--- start Records provided ---
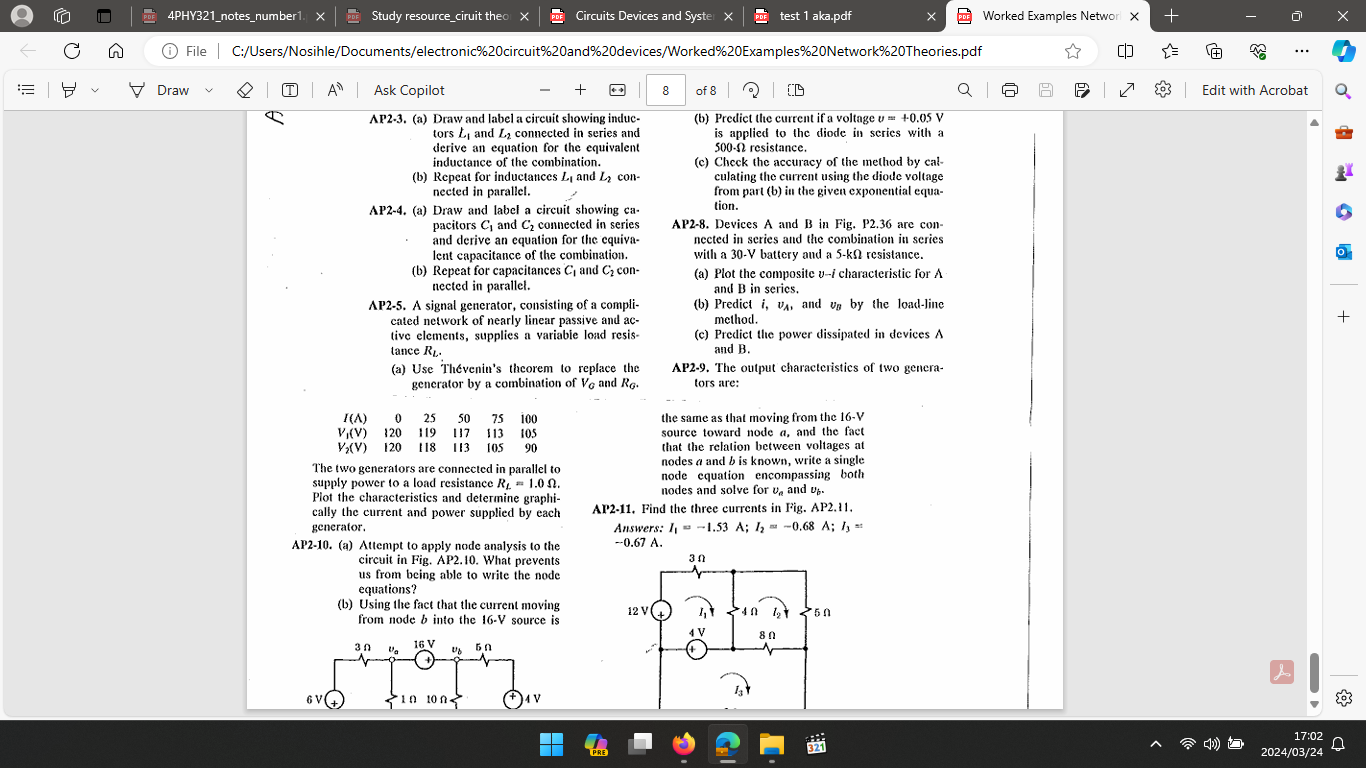Image resolution: width=1366 pixels, height=768 pixels.
Task: Open the table of contents panel
Action: [25, 90]
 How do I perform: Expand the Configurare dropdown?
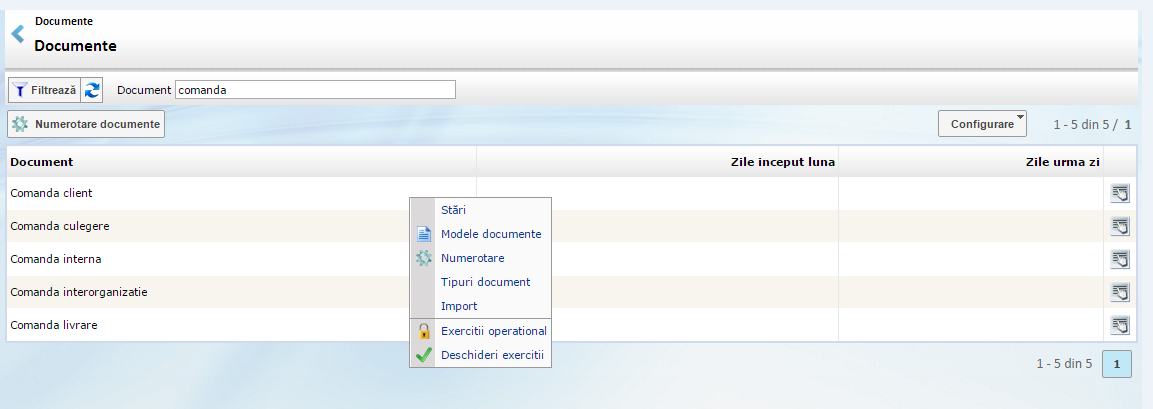coord(982,125)
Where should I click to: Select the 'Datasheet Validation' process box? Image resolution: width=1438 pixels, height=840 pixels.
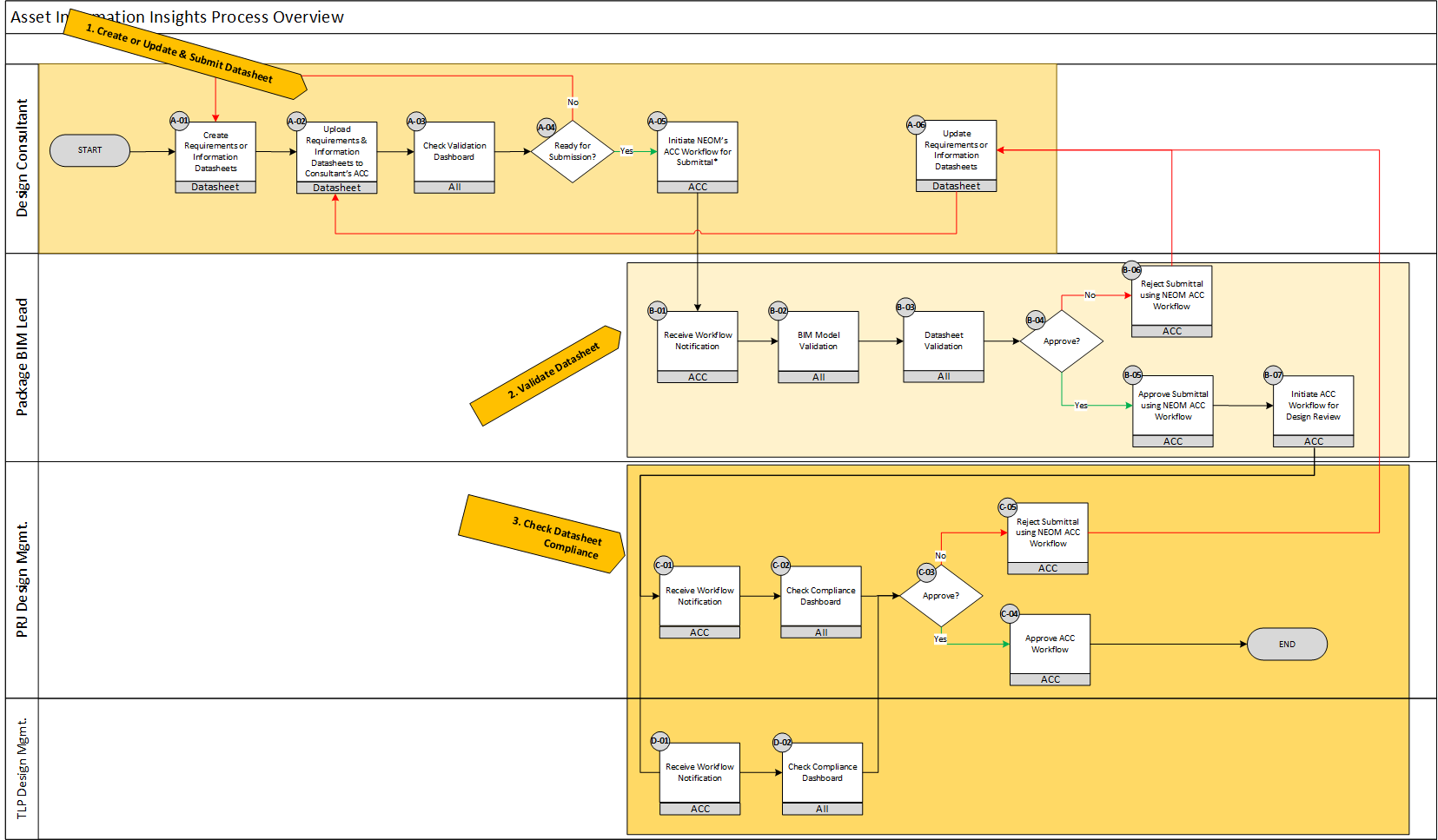click(x=944, y=341)
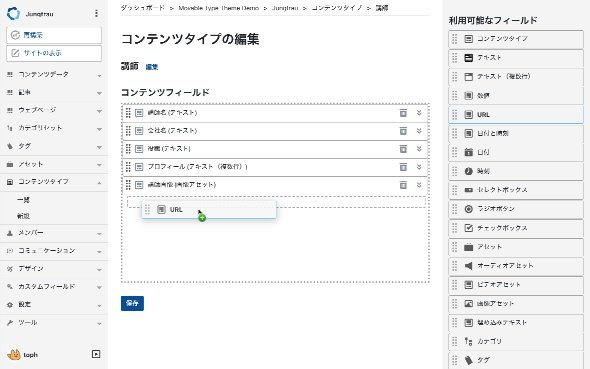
--- end Records provided ---
| Your instructions |
Output every line of the items above as a Markdown table with the columns Row and Line, numbering the rows and skipping blank lines. Leave the pictures out.

| Task result |
| Row | Line |
|---|---|
| 1 | Image resolution: width=1366 pixels, height=768 pixels. |
| 2 | Task: Open the table of contents panel |
| 3 | Action: [25, 90] |
| 4 |  How do I perform: Expand the Configurare dropdown? |
| 5 | coord(982,125) |
| 6 | Where should I click to: Select the 'Datasheet Validation' process box? Image resolution: width=1438 pixels, height=840 pixels. |
| 7 | click(x=944, y=341) |